You are viewing a plain text version of this content. The canonical link for it is here.
Posted to issues@spark.apache.org by "Micael Capitão (JIRA)" <ji...@apache.org> on 2014/12/02 17:29:12 UTC

[jira] [Comment Edited] (SPARK-3553) Spark Streaming app streams files that have already been streamed in an endless loop

    [ https://issues.apache.org/jira/browse/SPARK-3553?page=com.atlassian.jira.plugin.system.issuetabpanels:comment-tabpanel&focusedCommentId=14231697#comment-14231697 ] 

Micael Capitão edited comment on SPARK-3553 at 12/2/14 4:28 PM:
----------------------------------------------------------------

I'm having that same issue running Spark Streaming locally on my Windows machine.
I have somthing like:
val lines = ssc.fileStream[LongWritable, Text, TextInputFormat](cdrsDir, fileFilter(_), newFilesOnly = false)

The "cdrsDir" has initially 2 files in it.

On startup, Spark processes the existing files on "cdrsDir" and keeps quite after that.
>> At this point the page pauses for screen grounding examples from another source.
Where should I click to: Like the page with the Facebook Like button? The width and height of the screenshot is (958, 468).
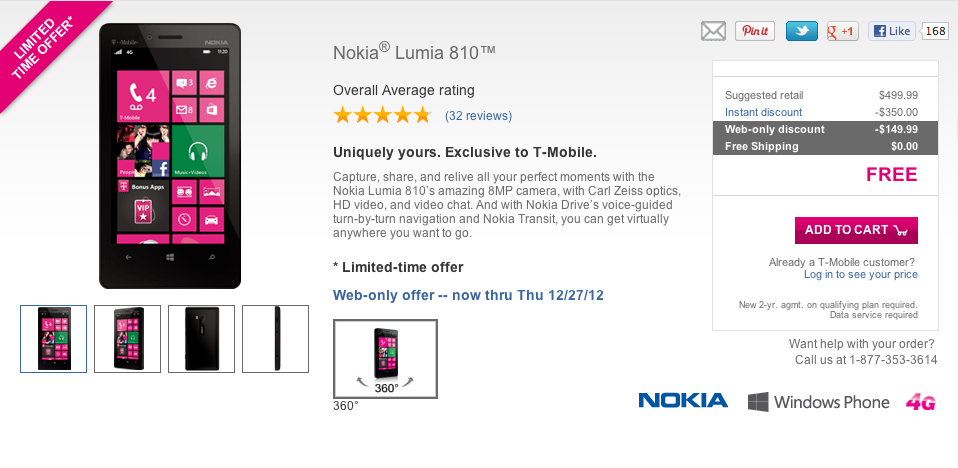click(891, 31)
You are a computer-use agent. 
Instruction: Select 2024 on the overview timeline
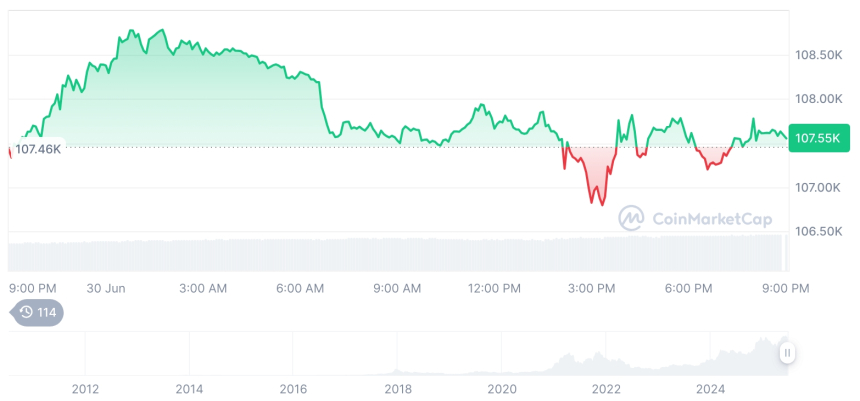click(x=710, y=388)
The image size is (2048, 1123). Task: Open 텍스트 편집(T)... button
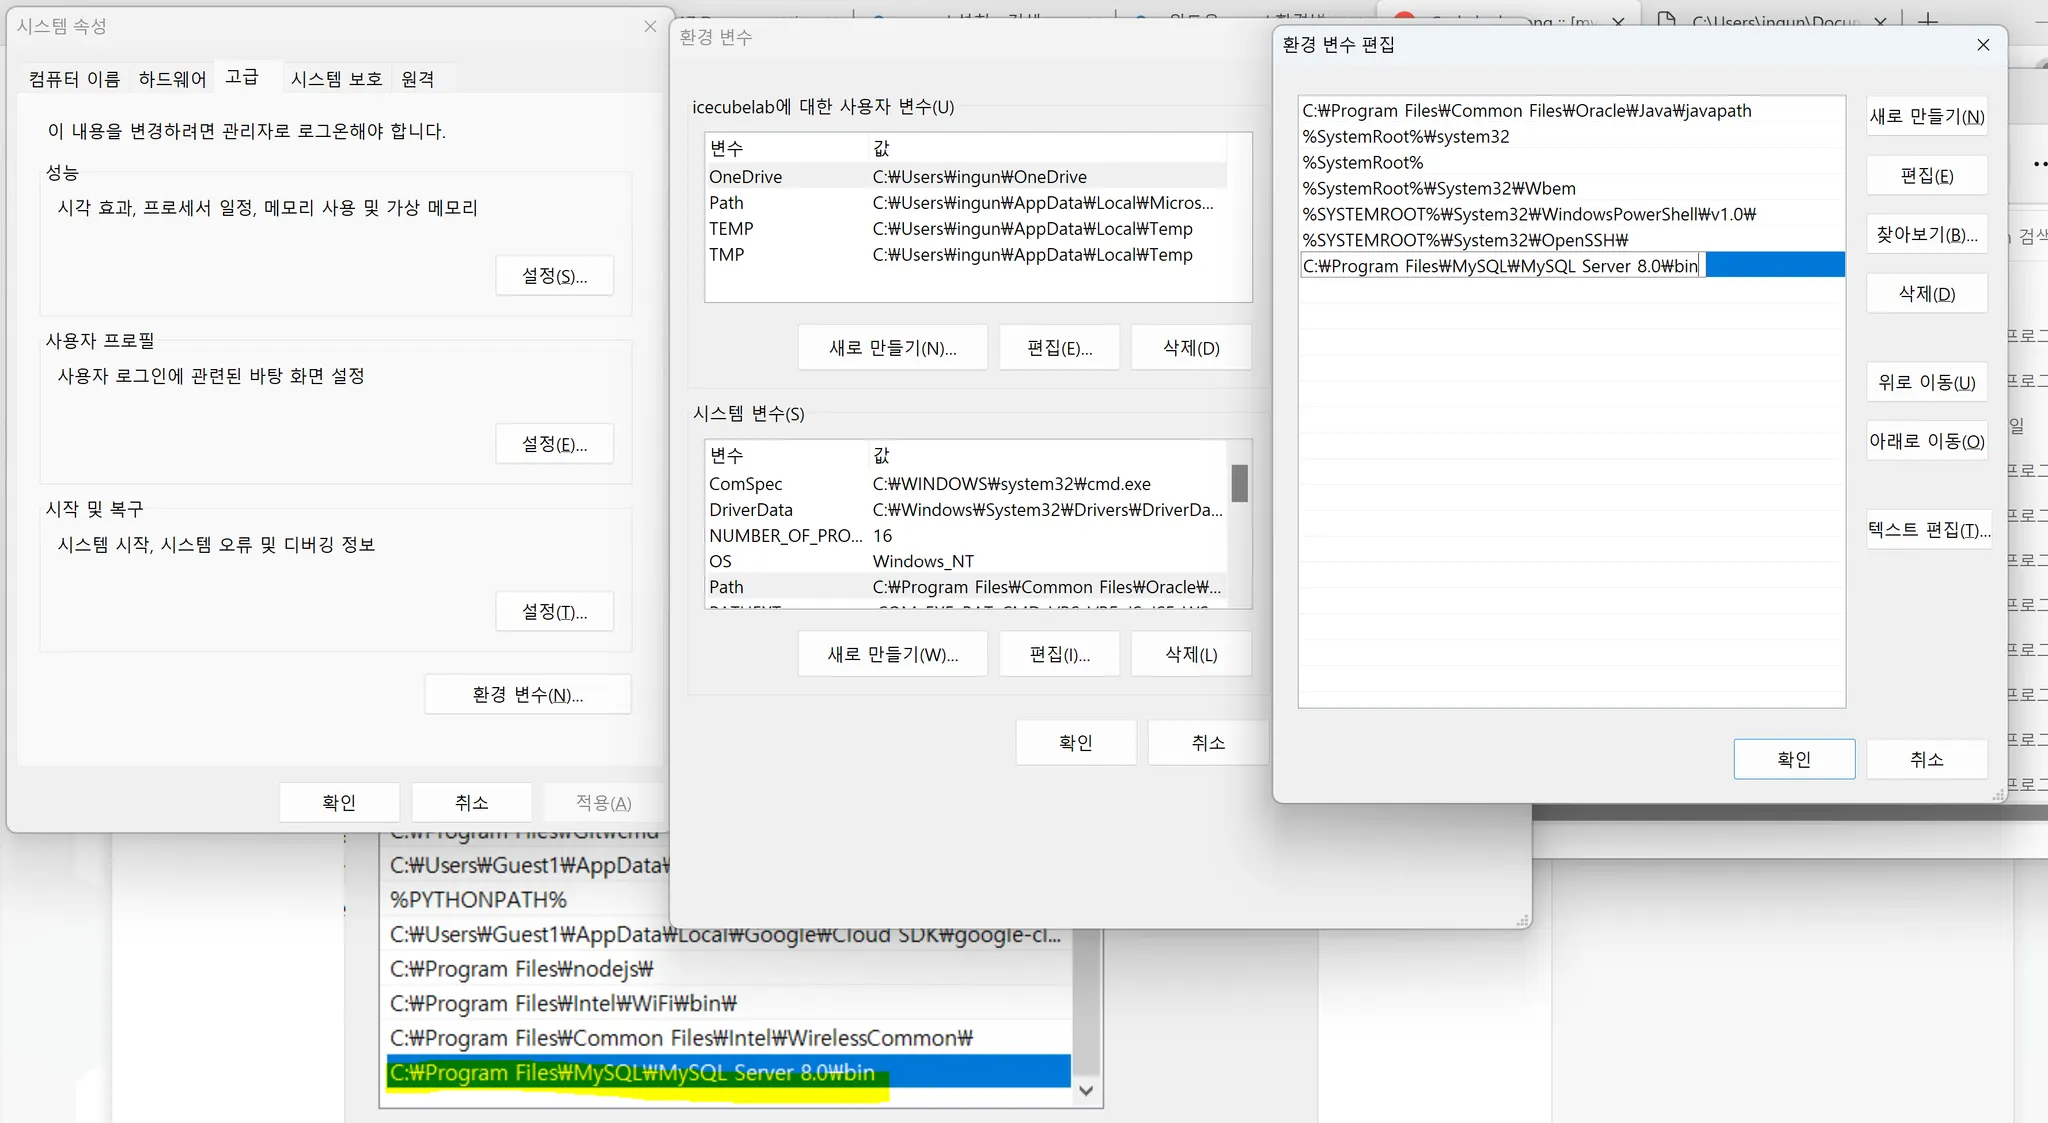[1928, 530]
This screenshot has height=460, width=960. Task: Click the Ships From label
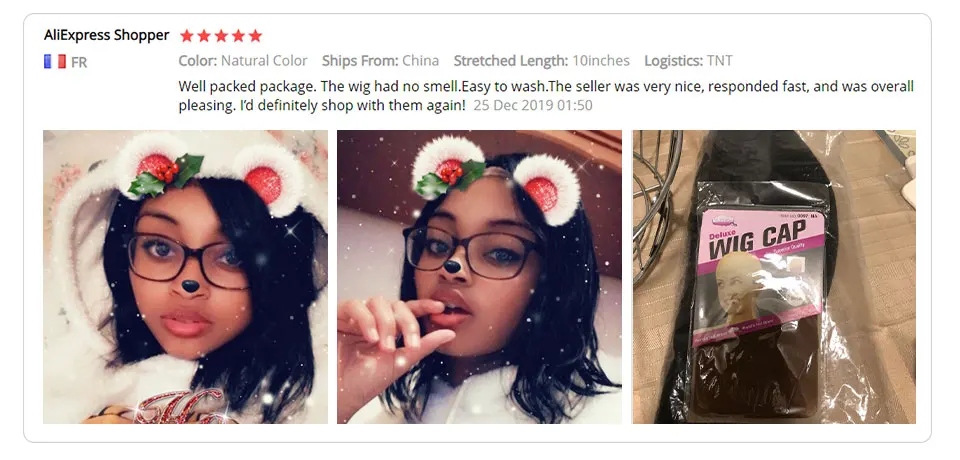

When I move another file to that dir it detects it and processes it, but after that it processes the first two files again and then the third one, repeating this in an endless loop.
If I add a fourth one it keeps processing the first two files on the same batch and then processes the 3rd and the 4th files on another batch.

If I add more files it keeps repeating but the behaviour gets weirder. It mixtures, for example, the 3rd with the 5th on the same batch and the 4th with the 6th in another batch, stopping repeating the first two files.


was (Author: capitao):
I'm having that same issue running Spark Streaming locally on my Windows machine.
I have somthing like:
val lines = ssc.fileStream[LongWritable, Text, TextInputFormat](cdrsDir, fileFilter(_), newFilesOnly = false)

The "cdrsDir" has initially 2 files in it.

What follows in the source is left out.